В городе его ждала еще неприятность: за ночь на станции разбросали целую уйму прокламаций Красноярского комитета РСДРП под заголовком «Букет негодяев (или царские слуги)». В прокламации подробно описывались факты жульничества, незаконных поборов с парода, прямых хищений казенных денег. И назывались фамилии, главным образом полицейского начальства Иркутска, Томска, Красноярска, Иланской. Особенно досталось томскому полицмейстеру Аршаулову. Но несколькими строчками ниже взъяренный Киреев прочел и свою фамилию. Перечень его «деяний» был также приведен довольно длинный. Украденные у народа и у казны им, Киреевым, деньги назывались с большой точностью и с приведением всех обстоятельств. И самое главное: все это было сущей правдой…
Не сразу согнала с него бессильное бешенство и наспех набросанная записка Лакричника, которую в заклеенном конверте передал дежурный жандарм. Лакричник торжествующе сообщал Кирееву, что он выследил лицо, доставившее прокламации. Это лицо их вручило Мирвольскому. Где доктор хранит листовки, пока не установлено, так как передача состоялась в помещении больницы, Лакричник же дальнейшее свое внимание решил направить in medias res — в самую средину вещей, — узнать, откуда берутся листовки, ибо Мирвольский теперь никуда не уйдет. А приезжее лицо — «мавр сделал свое дело» — немедленно вернулось на вокзал и приобрело себе билет до Красноярска. В силу чего Лакричник счел нужным последовать в поезде за сим лицом.

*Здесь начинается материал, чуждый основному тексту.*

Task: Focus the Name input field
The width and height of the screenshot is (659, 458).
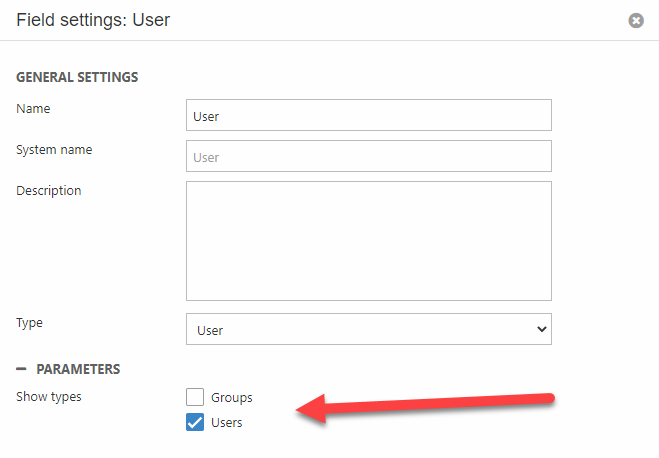Action: pos(368,115)
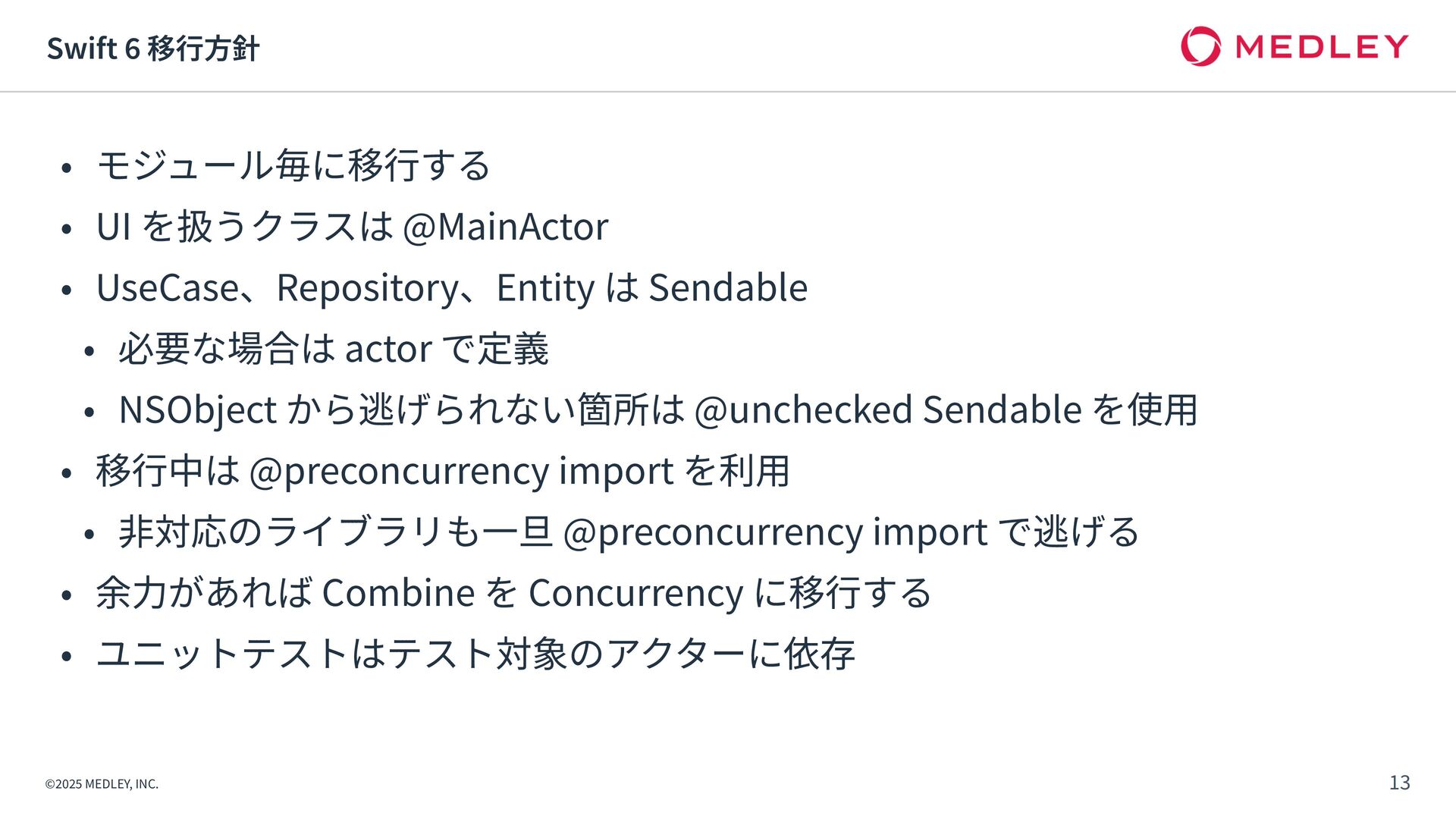
Task: Click the ©2025 MEDLEY, INC. footer
Action: point(102,784)
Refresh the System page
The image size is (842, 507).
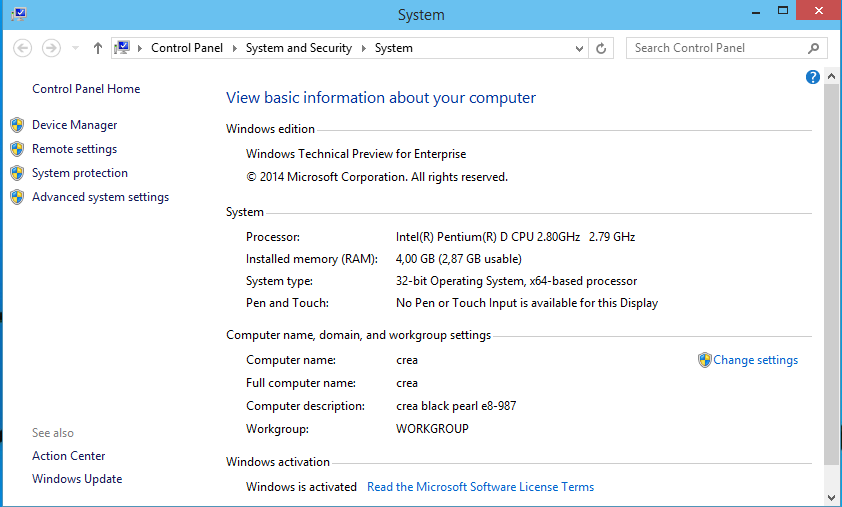point(601,48)
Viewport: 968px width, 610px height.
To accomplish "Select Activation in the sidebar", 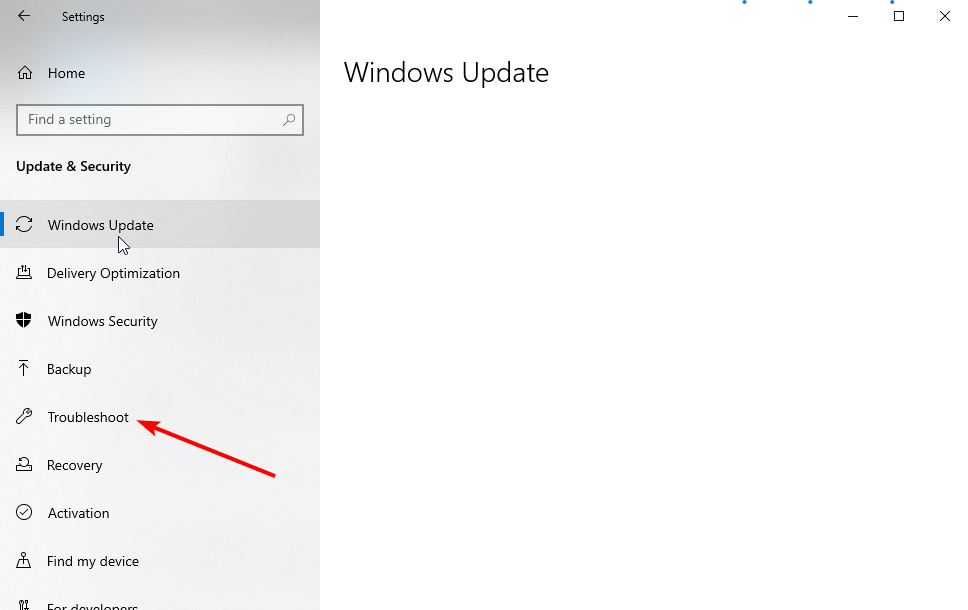I will point(160,513).
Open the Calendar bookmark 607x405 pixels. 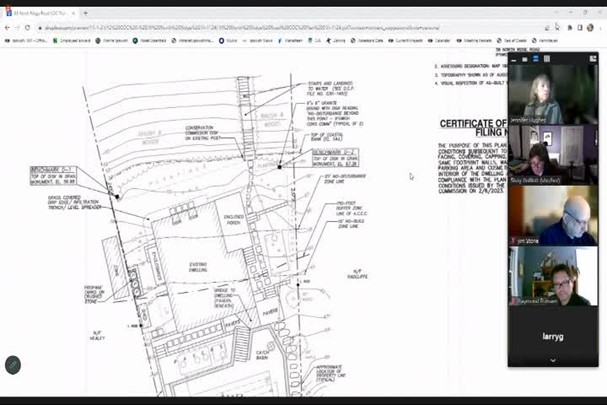(440, 41)
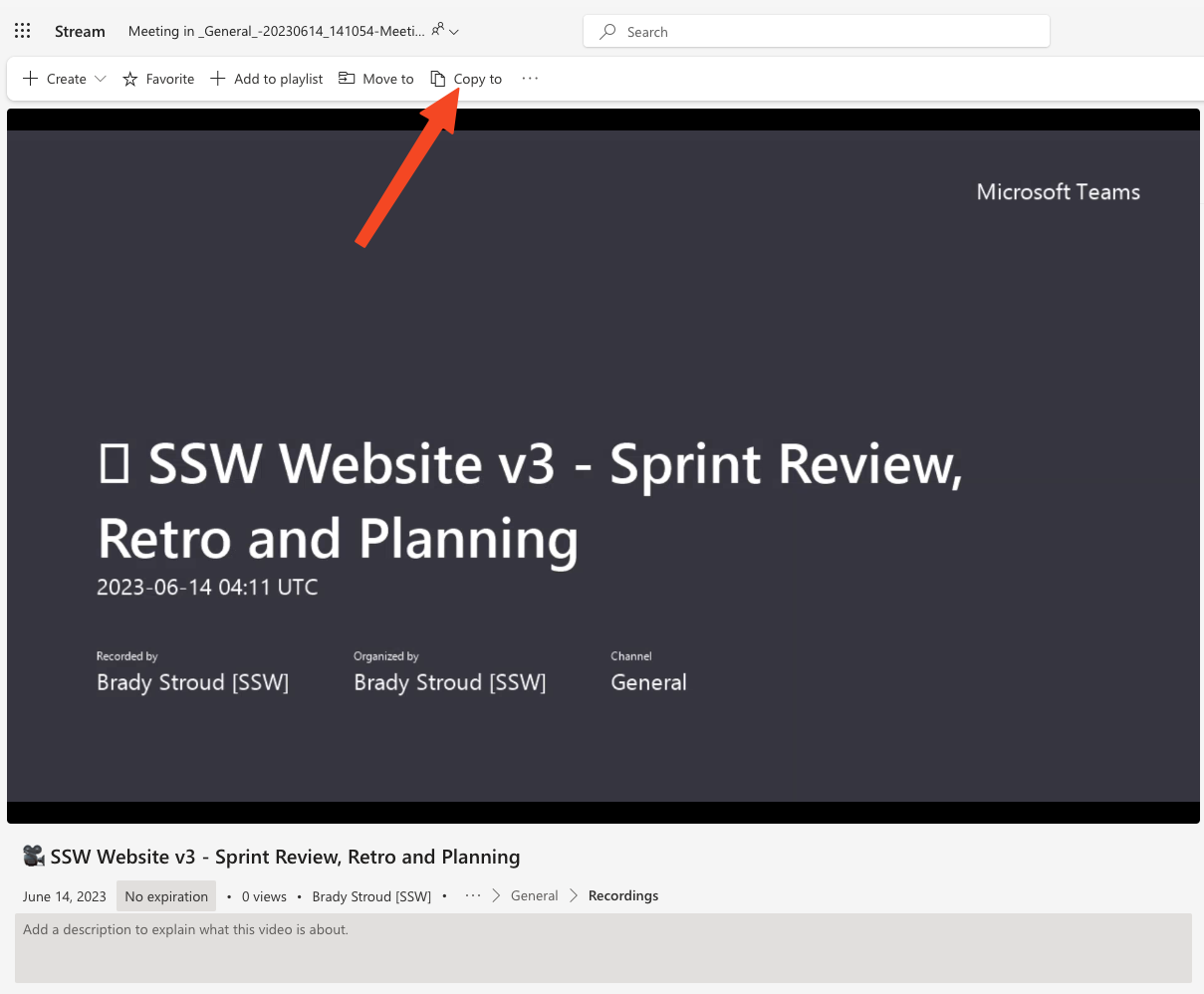
Task: Click the video title below the player
Action: (x=284, y=857)
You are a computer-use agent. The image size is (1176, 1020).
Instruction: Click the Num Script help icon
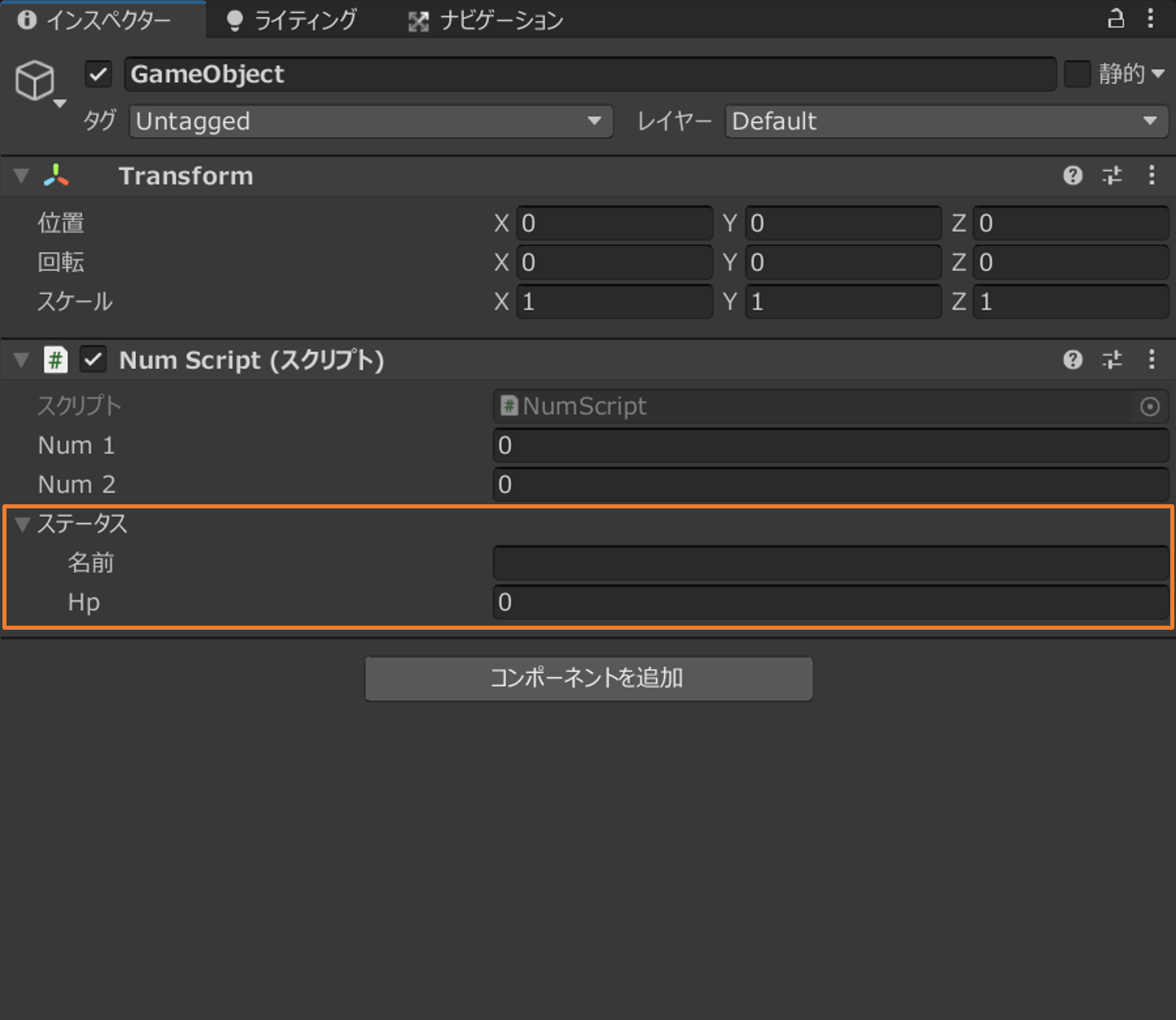[1072, 360]
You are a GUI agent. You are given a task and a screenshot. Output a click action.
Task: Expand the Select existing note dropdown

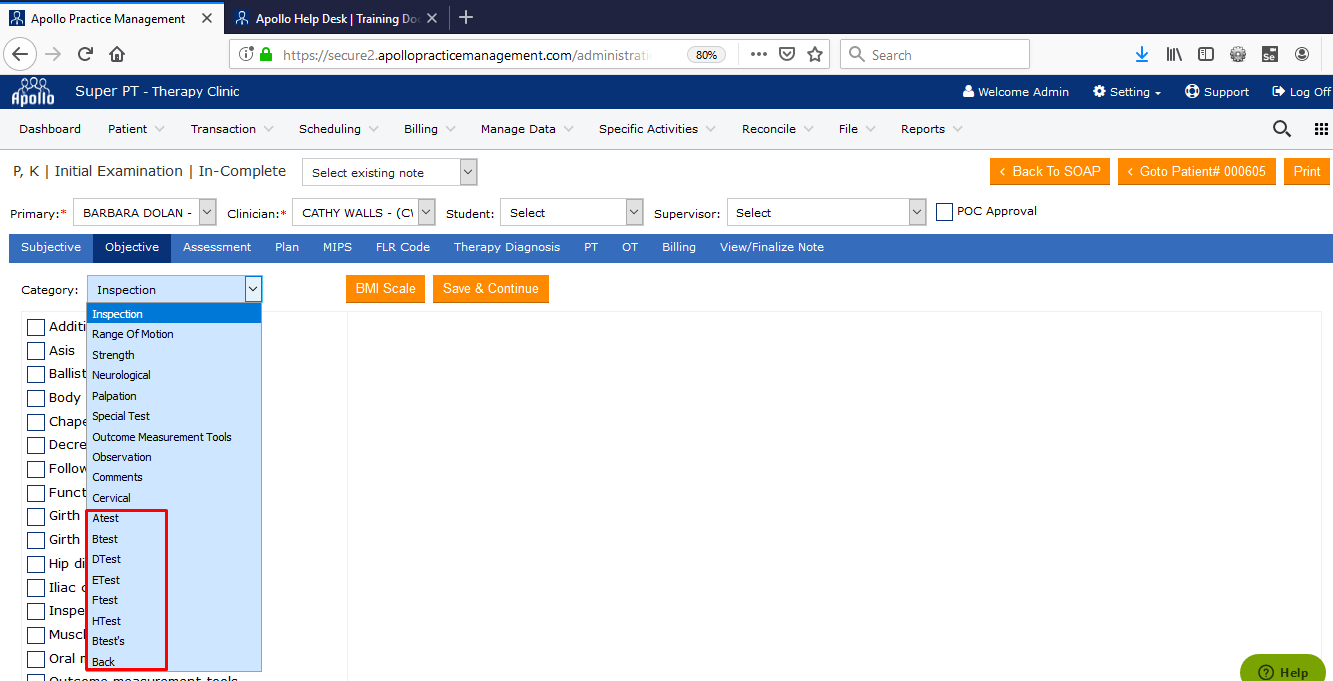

Киреев было прошептал ругательство в адрес Лакричника, которого черт понес, так сказать, за семь верст киселя хлебать, тогда как узелки и здесь отлично завязались, а потом, хорошенько обдумав, решил, что, если в Красноярске Лакричник обнаружит самое вожделенное для жандармерии — подпольную типографию, — это будет отличный щелчок в нос полковнику Козинцову. И это сразу поднимет Киреева в глазах высшего начальства.